## WORK INSTRUCTION 1
Rewrite the back-to-school post starting with "Back to School—for" and going on through "the post-Labor-Day opening).", changing "kindergarten" to "preschool".
## WORK INSTRUCTION 2
Continue the back-to-school post from its last sentence.

## DOCUMENT SECTION
........

Sunday, September 15, 2019

Back to School—for the Rest of Us, Too!

In every way I can think of—at least in my genealogy world—it's been back to school, and it feels so good to be back in the groove again.

Yes, back-to-school is considered the realm of the junior members of society, where kids from kindergarten through college head back to the classroom. We've seen plenty of that type of action in the school districts around here with their various start dates—some as early as the first week of August (and thankfully some traditional holdouts who still stick with the post-Labor-Day opening).

But there are others of us who have had back-to-school on our minds, as well. Anyone who is fortunate to have continuing learning programs in their community will know what I mean. In our city, we have two series of learning opportunities: one which is familiar to residents of many cities, known as the Osher Lifelong Learning Institute, which focuses on "the joy of learning," and a second version which is homegrown and specific to our local residents.

........

## SUPPLIED INFORMATION
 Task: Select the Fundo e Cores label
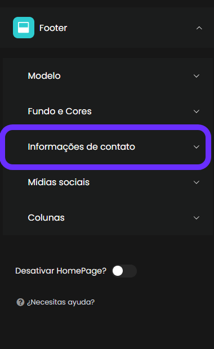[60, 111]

........

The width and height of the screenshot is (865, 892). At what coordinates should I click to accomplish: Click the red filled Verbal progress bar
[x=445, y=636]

........

## TASK RESULT 1
Back to School—for the Rest of Us, Too!

In every way I can think of—at least in my genealogy world—it's been back to school, and it feels so good to be back in the groove again.

Yes, back-to-school is considered the realm of the junior members of society, where kids from preschool through college head back to the classroom. We've seen plenty of that type of action in the school districts around here with their various start dates—some as early as the first week of August (and thankfully some traditional holdouts who still stick with the post-Labor-Day opening).

## TASK RESULT 2
I have taught genealogy topics for mature learners in each of these organizations, and it is indeed a joy to help launch others into their personal pursuit of family history. This semester in our city's program, for instance, I am team-teaching a beginner's course on using with my genealogy mentor, Sheri Fenley, after which I'll teach a brief series on how to use DNA testing in family history.

Even the libraries are gearing up for the return of learners of all ages. Our fall semester program for two local library systems is just now starting, and today brought in a new group of people interested in chasing their elusive ancestors. What is encouraging to see is that these classes bring in not only those who, after a long hiatus thanks to Life's detours, are returning to their love of family history, but also young adults who have always wanted to take up genealogy, but haven't yet learned just how to get started. Attendees like the young woman in my library class today remind me of myself, those many decades ago when I wanted to work on my family tree, but had no idea how to begin—or even what names would go in those slots on the pedigree chart. I love to have a part in launching young people on that path of discovery.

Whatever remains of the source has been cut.